→ **QUOTED PASSAGE**
::::::::::
|Leaders and followers have lots of freedom |
in the dance – within limits.
I am a great believer in freedom. Freedom of choice, of expression, of religion. But freedom in a civilized society does not mean we get to do whatever we want. Society has rules and laws that we are obliged to follow or we suffer the consequences. We are “free,” yes, but within limits. We are not free to kill people. We are not free to physically assault people. We are not free to steal from others. We are not free to drive erratically at any speed we please, to smoke anywhere we want or to throw our kids in the back of the car with no safety seats or belts. Generally, people accept these kinds of limits. Sometimes some of us see certain limits as unjust and fight for change. That is how women earned the right to vote and homosexuals earned the right to marry, for example. But even when we see certain limits as wrong, most of us accept that it is normal to have some limits put on our freedoms. Being free does not mean we can do absolutely anything, because just about everything we do affects those around us.
::::::::::
→ **RECORD EXTRACTS**
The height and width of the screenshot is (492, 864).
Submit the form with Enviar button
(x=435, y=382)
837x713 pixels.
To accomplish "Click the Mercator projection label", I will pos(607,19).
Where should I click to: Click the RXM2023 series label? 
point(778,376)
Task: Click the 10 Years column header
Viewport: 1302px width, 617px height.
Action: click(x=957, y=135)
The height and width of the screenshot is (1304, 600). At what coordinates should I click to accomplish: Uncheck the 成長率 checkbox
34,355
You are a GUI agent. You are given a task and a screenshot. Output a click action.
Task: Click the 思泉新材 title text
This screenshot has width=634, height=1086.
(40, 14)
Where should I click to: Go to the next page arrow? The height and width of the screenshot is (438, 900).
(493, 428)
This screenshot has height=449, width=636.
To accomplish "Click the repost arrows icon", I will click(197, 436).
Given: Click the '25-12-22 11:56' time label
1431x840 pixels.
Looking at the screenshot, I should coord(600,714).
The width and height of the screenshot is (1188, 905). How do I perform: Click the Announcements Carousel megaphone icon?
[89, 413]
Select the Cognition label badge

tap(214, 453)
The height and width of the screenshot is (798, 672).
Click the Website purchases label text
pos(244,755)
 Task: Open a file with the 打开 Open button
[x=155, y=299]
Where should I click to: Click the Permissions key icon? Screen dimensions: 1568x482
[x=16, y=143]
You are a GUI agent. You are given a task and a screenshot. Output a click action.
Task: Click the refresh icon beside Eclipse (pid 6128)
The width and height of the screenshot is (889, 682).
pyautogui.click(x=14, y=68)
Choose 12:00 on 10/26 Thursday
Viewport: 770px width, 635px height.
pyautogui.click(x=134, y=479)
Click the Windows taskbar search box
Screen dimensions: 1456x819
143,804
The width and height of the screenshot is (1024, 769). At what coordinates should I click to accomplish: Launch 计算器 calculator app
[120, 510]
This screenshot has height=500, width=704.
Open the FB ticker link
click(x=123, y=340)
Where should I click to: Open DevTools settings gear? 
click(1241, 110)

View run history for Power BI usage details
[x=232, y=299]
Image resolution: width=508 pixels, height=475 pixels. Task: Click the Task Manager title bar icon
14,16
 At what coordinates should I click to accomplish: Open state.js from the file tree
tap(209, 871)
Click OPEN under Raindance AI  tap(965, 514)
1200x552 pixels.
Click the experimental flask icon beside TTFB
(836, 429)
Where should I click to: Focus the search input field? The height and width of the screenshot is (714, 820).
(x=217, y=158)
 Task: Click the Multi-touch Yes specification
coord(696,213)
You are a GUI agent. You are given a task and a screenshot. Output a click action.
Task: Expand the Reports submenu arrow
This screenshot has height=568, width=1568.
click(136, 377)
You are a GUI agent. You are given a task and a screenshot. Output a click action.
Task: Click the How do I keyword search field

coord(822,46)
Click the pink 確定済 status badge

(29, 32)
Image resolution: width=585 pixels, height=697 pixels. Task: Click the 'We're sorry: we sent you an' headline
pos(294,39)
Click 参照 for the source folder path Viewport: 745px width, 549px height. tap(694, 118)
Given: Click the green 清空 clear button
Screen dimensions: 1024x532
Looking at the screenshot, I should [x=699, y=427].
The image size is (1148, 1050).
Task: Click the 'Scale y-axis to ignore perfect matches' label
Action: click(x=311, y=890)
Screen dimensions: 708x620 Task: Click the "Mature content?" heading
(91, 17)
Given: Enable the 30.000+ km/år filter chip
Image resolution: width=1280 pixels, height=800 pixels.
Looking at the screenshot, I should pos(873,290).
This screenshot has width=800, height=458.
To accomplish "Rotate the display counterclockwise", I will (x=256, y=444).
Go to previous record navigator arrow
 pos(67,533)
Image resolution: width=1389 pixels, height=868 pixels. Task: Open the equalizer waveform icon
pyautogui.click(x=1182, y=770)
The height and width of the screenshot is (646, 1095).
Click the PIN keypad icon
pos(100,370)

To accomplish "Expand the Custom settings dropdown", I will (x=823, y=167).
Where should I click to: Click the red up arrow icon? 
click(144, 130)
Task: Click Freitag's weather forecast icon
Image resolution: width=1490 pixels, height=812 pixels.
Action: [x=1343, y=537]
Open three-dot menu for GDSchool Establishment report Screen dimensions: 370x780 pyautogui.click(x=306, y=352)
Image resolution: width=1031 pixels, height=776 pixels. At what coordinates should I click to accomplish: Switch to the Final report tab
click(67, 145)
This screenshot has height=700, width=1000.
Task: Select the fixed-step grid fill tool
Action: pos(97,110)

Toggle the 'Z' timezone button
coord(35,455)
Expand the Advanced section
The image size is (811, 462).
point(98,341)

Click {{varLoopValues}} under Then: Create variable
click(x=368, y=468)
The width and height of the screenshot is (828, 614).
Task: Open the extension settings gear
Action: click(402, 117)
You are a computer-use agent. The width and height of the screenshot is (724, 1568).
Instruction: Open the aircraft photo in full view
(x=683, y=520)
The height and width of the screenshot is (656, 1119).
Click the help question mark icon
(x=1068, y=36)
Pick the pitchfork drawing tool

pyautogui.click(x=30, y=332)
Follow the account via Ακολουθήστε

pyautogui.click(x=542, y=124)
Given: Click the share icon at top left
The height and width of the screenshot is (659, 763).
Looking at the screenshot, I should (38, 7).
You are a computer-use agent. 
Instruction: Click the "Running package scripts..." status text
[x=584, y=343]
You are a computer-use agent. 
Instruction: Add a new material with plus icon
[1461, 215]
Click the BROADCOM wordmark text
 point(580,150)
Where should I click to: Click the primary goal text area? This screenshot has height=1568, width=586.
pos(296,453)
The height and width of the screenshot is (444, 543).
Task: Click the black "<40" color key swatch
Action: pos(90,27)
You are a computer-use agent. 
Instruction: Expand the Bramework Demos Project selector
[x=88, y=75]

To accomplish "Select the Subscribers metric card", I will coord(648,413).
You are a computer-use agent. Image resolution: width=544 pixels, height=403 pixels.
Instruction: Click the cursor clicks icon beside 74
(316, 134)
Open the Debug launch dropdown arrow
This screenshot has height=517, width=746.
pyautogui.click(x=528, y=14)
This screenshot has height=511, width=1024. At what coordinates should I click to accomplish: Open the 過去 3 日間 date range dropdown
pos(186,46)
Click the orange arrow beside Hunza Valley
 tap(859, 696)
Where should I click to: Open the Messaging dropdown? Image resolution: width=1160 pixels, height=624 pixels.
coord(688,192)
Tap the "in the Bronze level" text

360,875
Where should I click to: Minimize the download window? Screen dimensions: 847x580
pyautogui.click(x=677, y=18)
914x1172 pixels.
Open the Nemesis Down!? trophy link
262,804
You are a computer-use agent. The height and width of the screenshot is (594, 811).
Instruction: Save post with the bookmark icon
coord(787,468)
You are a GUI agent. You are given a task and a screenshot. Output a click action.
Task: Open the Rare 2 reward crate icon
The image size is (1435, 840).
::::::::::
→ **YOUR INSTRUCTIONS**
In the passage on freedom, what does the writer say is how women earned the right to vote? The entries have nothing to do with the passage on freedom.

→ **RESPONSE BOX**
People saw certain limits as unjust and fought for change.